*** Opening RAW DATA ***
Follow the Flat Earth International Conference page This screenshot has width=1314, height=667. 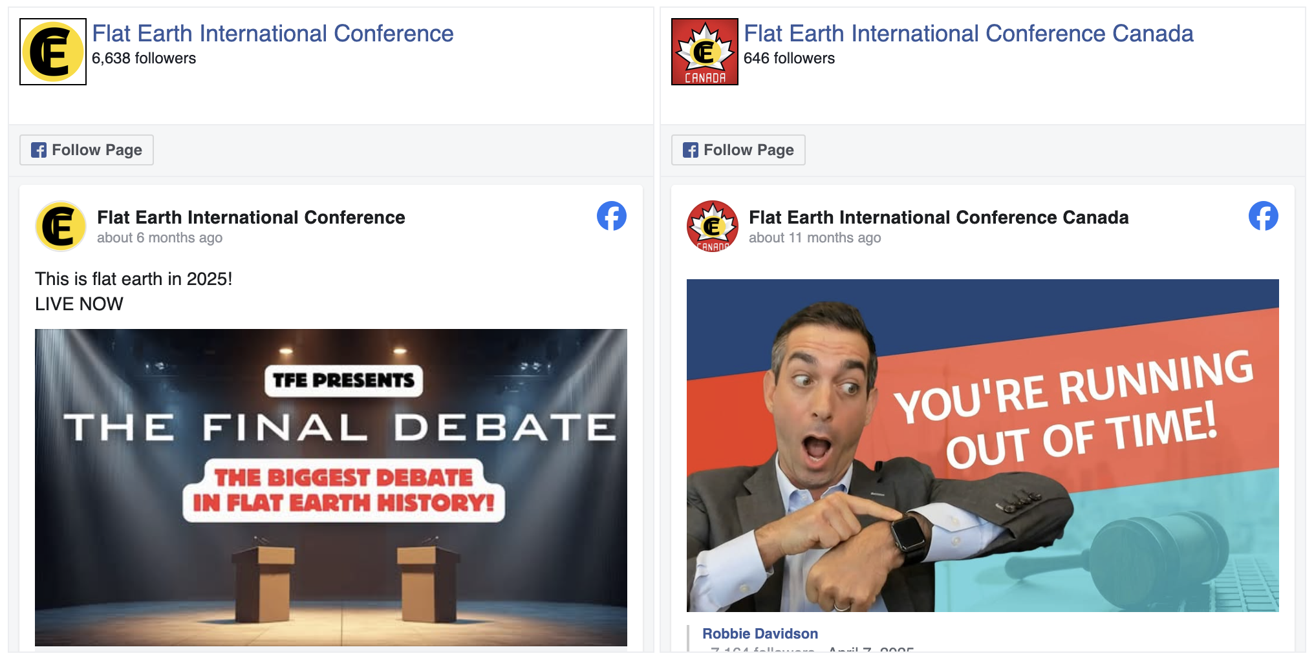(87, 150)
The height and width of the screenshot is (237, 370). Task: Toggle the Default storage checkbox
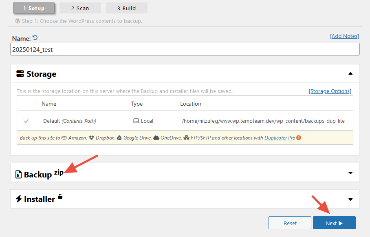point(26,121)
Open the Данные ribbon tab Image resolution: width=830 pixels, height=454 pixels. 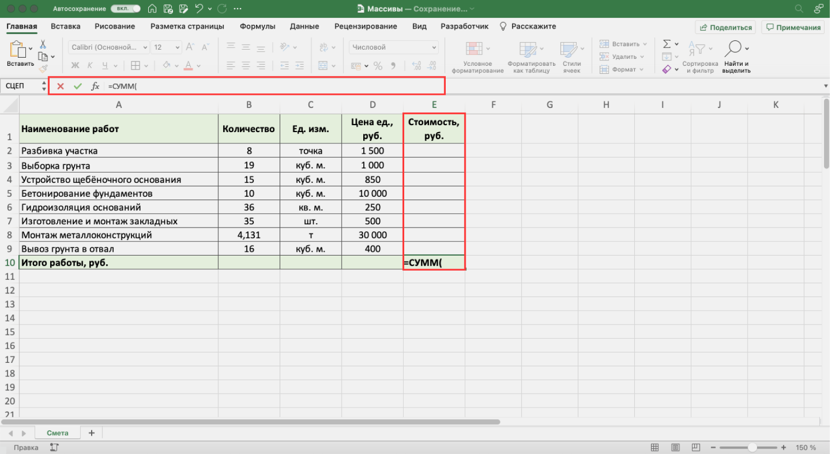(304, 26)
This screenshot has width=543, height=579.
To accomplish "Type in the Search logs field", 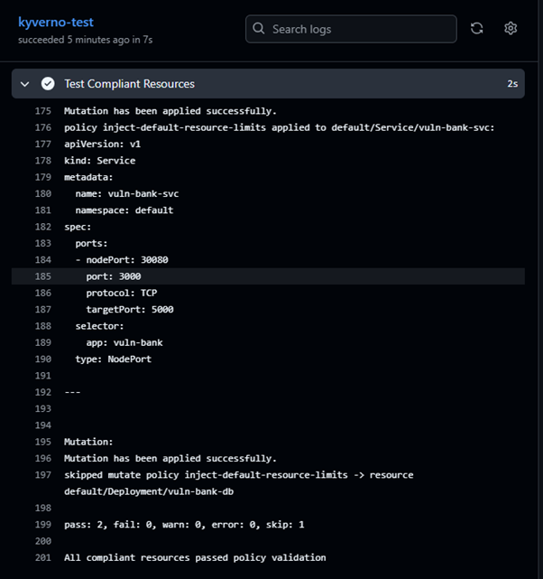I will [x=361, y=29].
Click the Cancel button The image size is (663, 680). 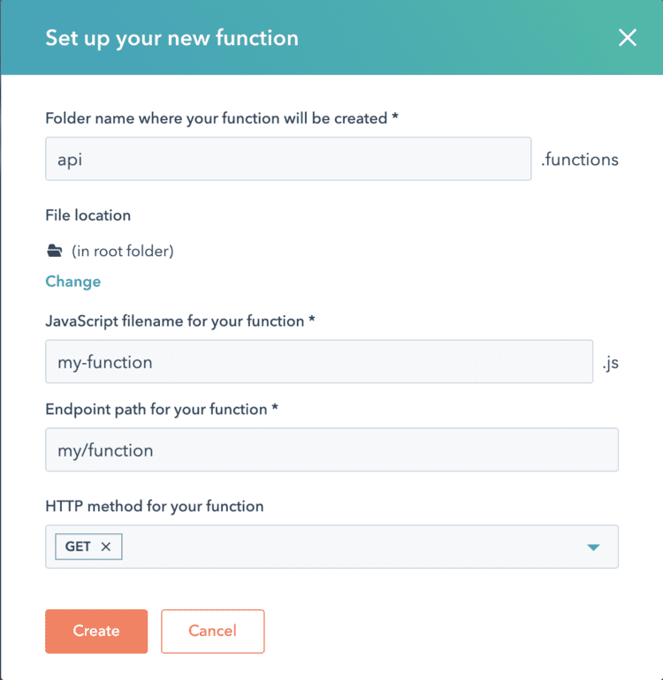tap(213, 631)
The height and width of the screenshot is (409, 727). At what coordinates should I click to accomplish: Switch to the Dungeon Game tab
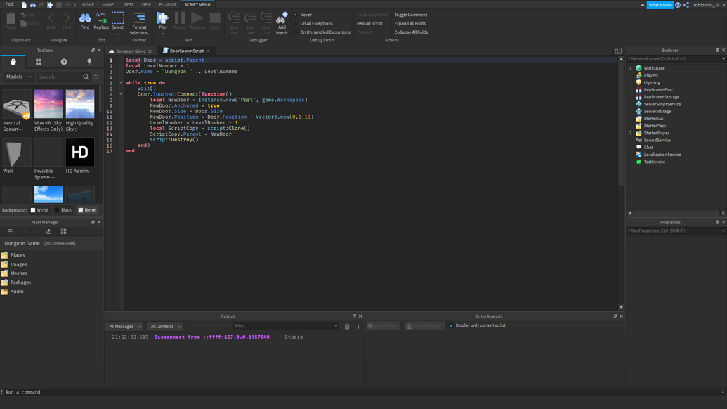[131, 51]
*** Closing RAW DATA ***
*** Opening RAW DATA ***
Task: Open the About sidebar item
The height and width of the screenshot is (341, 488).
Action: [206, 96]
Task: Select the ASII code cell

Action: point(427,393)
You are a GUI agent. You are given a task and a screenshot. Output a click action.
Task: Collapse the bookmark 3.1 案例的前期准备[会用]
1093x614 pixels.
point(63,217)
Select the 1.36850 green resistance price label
*** Closing RAW DATA ***
→ **WORK ORDER**: The answer is the run of lines above from the line containing "1093x614 pixels." through the line containing "Select the 1.36850", copied exactly and alone.

→ **WRITTEN ANSWER**:
1093x614 pixels.
point(63,217)
Select the 1.36850 green resistance price label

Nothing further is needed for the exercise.